Atau dalam bahasa lain, dapat dikatakan bahwa demokrasi Indonesia menderita apa yang disebutnya sebagai jebakan pertanggungjawaban.
Jebakan ini muncul karena partai politik gagal menjalankan fungsi pengawasan perimbangan (check and balances) di tingkat pemerintahan.
Yang terjadi justru kartel parpol guna memperebutkan rente ekonomi yang dimiliki para menteri melalui kontrolnya atas kabinet. Sebab itu, salah satu impian parpol adalah bisa menempatkan kadernya di kabinet.
Sejatinya, ada empat jenis watak sistem kepartaian di Indonesia yaitu pluralisme moderat, pluralisme ekstrim, pluralisme terbatas namun terpolarisasi dan pluralisme terpolarisasi.
Sebab itu, hanya ada satu arena persaingan politik yang real yakni, yakni Pileg, dimana hasil-hasil Pileg akan menentukan tindakan parpol di arena legislatif. Diluar itu, baik Pilpres maupun Pilkada, kecenderungan yang terjadi adalah politik kartel.
Ketika di satu parpol meraih kursi di parlemen, sangat mungkin mengambil tindakan berdasarkan pilihan ideologisnya dan kepentingan yang diwakilinya di parlemen.
Bila parpol membutuhkan koalisi, maka akan bergabung dengan parpol lain yang memiliki ideologi yang sama.

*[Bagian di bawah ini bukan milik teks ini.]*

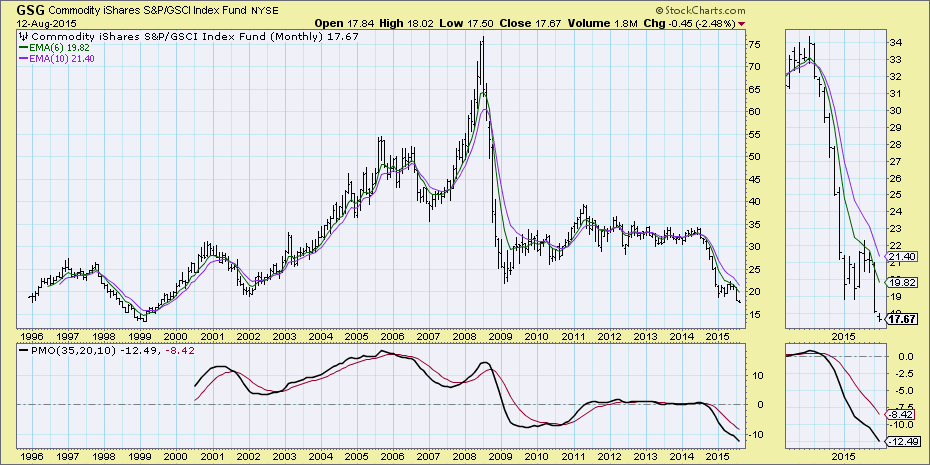Click the red -8.42 PMO signal tag
The height and width of the screenshot is (465, 930).
point(904,412)
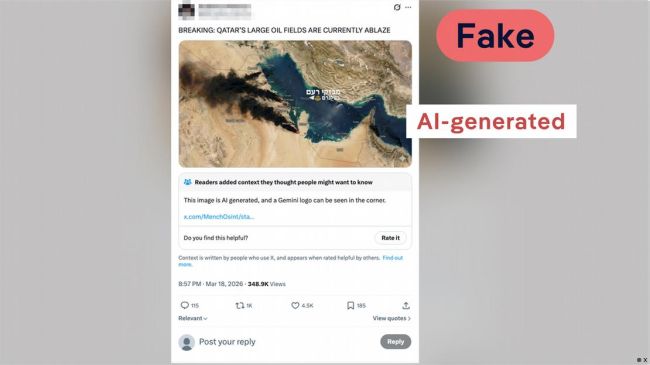Click the author's blurred profile avatar

186,11
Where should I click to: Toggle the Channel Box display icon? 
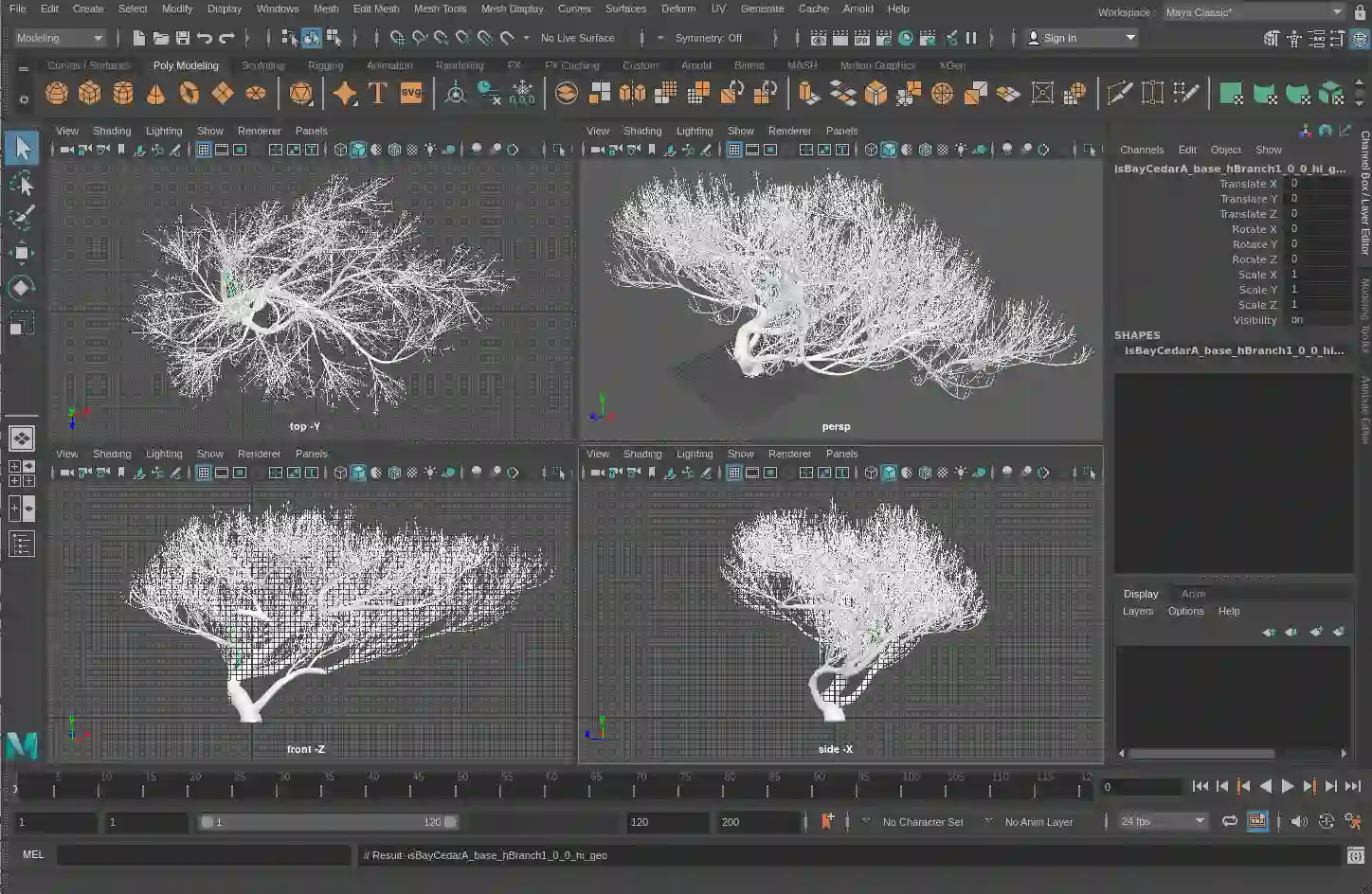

Namun, ketika berbicara dalam dunia riil, seperti yang saat ini sedang berproses, para parpol memperlihatkan jenis interaksi yang sungguh berbeda, jarak ideologis diantara mereka menghilang dan persaingan berhenti begitu pileg dan pilpres usai.
Dilema yang senantiasa dihadapi oleh partai politik dalam membuat berbagai keputusan yang melibatkan konflik tujuan adalah demi memelihara dukungan elektoral yang diperoleh dalam pileg dan/ atau pilpres, suatu partai mungkin mengorbankan salah satu tujuan partai politik dengan memilih tetap setia pada pilihan kebijakan yang sejak awal dirumuskan, atau ia memilih mendapatkan jabatan di kabinet namun tidak bisa lagi memegang teguh pilihan kebijakan atau ideologinya.
Dilema ini muncul ketika parpol membutuhkan mitra koalisi untuk membentuk pemerintahan, namun calon mitra tidak memiliki ideologi yang serupa.
Dilema ini berupa pilihan antara tetap memegang komitmen atau mendapatkan jabatan. Dalam situasi dilematis ini suatu parpol mengubah perilakunya demi mencapai tujuan yang berbeda.